DATASET EXTRACT section start

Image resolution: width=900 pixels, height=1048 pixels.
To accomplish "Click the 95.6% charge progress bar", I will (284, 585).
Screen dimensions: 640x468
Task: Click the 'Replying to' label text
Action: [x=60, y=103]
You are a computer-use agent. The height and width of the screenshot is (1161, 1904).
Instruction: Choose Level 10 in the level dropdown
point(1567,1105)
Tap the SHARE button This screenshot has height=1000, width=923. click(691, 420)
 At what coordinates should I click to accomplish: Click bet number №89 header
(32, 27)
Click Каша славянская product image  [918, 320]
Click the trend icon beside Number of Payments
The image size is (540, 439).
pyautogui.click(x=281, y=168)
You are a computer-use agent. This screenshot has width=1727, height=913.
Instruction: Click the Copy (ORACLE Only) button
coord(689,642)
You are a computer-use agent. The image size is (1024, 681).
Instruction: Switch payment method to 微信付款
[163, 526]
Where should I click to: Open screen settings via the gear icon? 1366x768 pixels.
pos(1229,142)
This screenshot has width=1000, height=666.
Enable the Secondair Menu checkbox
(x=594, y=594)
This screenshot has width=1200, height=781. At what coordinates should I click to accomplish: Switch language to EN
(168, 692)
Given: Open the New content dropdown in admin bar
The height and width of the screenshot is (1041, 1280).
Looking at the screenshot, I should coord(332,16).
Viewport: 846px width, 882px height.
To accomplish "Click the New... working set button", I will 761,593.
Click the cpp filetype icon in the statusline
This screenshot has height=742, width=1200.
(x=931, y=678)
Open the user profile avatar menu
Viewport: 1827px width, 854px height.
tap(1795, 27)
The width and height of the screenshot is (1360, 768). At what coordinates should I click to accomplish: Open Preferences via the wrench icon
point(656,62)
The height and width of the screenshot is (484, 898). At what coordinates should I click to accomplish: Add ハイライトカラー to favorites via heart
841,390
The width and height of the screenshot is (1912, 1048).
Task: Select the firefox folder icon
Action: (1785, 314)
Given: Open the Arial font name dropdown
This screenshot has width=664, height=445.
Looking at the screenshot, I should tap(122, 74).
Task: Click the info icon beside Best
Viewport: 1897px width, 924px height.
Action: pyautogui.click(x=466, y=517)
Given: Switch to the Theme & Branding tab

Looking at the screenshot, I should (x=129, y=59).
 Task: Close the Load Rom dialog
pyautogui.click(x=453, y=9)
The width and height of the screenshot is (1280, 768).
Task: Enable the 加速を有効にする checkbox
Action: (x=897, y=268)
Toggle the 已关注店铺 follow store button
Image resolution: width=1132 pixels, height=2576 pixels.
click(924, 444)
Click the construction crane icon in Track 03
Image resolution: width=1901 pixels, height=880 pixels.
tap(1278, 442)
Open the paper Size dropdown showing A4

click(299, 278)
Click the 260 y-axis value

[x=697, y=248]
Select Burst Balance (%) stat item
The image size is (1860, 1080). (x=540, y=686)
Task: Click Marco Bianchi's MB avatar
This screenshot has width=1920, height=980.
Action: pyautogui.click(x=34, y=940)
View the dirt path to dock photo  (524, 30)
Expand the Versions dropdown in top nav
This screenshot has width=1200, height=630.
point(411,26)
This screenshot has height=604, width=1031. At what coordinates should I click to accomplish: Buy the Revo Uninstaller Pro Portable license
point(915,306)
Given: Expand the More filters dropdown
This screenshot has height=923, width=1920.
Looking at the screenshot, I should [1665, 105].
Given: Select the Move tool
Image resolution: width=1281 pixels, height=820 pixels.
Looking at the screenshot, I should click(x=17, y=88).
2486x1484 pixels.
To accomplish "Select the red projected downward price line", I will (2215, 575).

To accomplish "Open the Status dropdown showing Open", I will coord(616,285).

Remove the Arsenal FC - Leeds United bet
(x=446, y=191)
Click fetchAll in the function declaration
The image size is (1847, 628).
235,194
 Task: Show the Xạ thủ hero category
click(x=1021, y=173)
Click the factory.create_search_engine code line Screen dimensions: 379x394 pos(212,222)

DATASET EXTRACT section end

Reproduce all data above, unchanged.

**TASK OUTPUT:**
Image resolution: width=900 pixels, height=1048 pixels.
To accomplish "Click the 95.6% charge progress bar", I will (284, 585).
Screen dimensions: 640x468
Task: Click the 'Replying to' label text
Action: [x=60, y=103]
You are a computer-use agent. The height and width of the screenshot is (1161, 1904).
Instruction: Choose Level 10 in the level dropdown
point(1567,1105)
Tap the SHARE button This screenshot has height=1000, width=923. click(691, 420)
 At what coordinates should I click to accomplish: Click bet number №89 header
(32, 27)
Click Каша славянская product image  [918, 320]
Click the trend icon beside Number of Payments
The image size is (540, 439).
pyautogui.click(x=281, y=168)
You are a computer-use agent. This screenshot has width=1727, height=913.
Instruction: Click the Copy (ORACLE Only) button
coord(689,642)
You are a computer-use agent. The image size is (1024, 681).
Instruction: Switch payment method to 微信付款
[163, 526]
Where should I click to: Open screen settings via the gear icon? 1366x768 pixels.
pos(1229,142)
This screenshot has width=1000, height=666.
Enable the Secondair Menu checkbox
(x=594, y=594)
This screenshot has width=1200, height=781. At what coordinates should I click to accomplish: Switch language to EN
(168, 692)
Given: Open the New content dropdown in admin bar
The height and width of the screenshot is (1041, 1280).
Looking at the screenshot, I should coord(332,16).
Viewport: 846px width, 882px height.
To accomplish "Click the New... working set button", I will 761,593.
Click the cpp filetype icon in the statusline
This screenshot has height=742, width=1200.
(x=931, y=678)
Open the user profile avatar menu
Viewport: 1827px width, 854px height.
tap(1795, 27)
The width and height of the screenshot is (1360, 768). At what coordinates should I click to accomplish: Open Preferences via the wrench icon
point(656,62)
The height and width of the screenshot is (484, 898). At what coordinates should I click to accomplish: Add ハイライトカラー to favorites via heart
841,390
The width and height of the screenshot is (1912, 1048).
Task: Select the firefox folder icon
Action: (1785, 314)
Given: Open the Arial font name dropdown
This screenshot has width=664, height=445.
Looking at the screenshot, I should tap(122, 74).
Task: Click the info icon beside Best
Viewport: 1897px width, 924px height.
Action: pyautogui.click(x=466, y=517)
Given: Switch to the Theme & Branding tab

Looking at the screenshot, I should (x=129, y=59).
 Task: Close the Load Rom dialog
pyautogui.click(x=453, y=9)
The width and height of the screenshot is (1280, 768).
Task: Enable the 加速を有効にする checkbox
Action: (x=897, y=268)
Toggle the 已关注店铺 follow store button
Image resolution: width=1132 pixels, height=2576 pixels.
click(924, 444)
Click the construction crane icon in Track 03
Image resolution: width=1901 pixels, height=880 pixels.
tap(1278, 442)
Open the paper Size dropdown showing A4

click(299, 278)
Click the 260 y-axis value

[x=697, y=248]
Select Burst Balance (%) stat item
The image size is (1860, 1080). (x=540, y=686)
Task: Click Marco Bianchi's MB avatar
This screenshot has width=1920, height=980.
Action: pyautogui.click(x=34, y=940)
View the dirt path to dock photo  (524, 30)
Expand the Versions dropdown in top nav
This screenshot has width=1200, height=630.
point(411,26)
This screenshot has height=604, width=1031. At what coordinates should I click to accomplish: Buy the Revo Uninstaller Pro Portable license
point(915,306)
Given: Expand the More filters dropdown
This screenshot has height=923, width=1920.
Looking at the screenshot, I should [1665, 105].
Given: Select the Move tool
Image resolution: width=1281 pixels, height=820 pixels.
Looking at the screenshot, I should click(x=17, y=88).
2486x1484 pixels.
To accomplish "Select the red projected downward price line", I will (2215, 575).

To accomplish "Open the Status dropdown showing Open", I will coord(616,285).

Remove the Arsenal FC - Leeds United bet
(x=446, y=191)
Click fetchAll in the function declaration
The image size is (1847, 628).
235,194
 Task: Show the Xạ thủ hero category
click(x=1021, y=173)
Click the factory.create_search_engine code line Screen dimensions: 379x394 pos(212,222)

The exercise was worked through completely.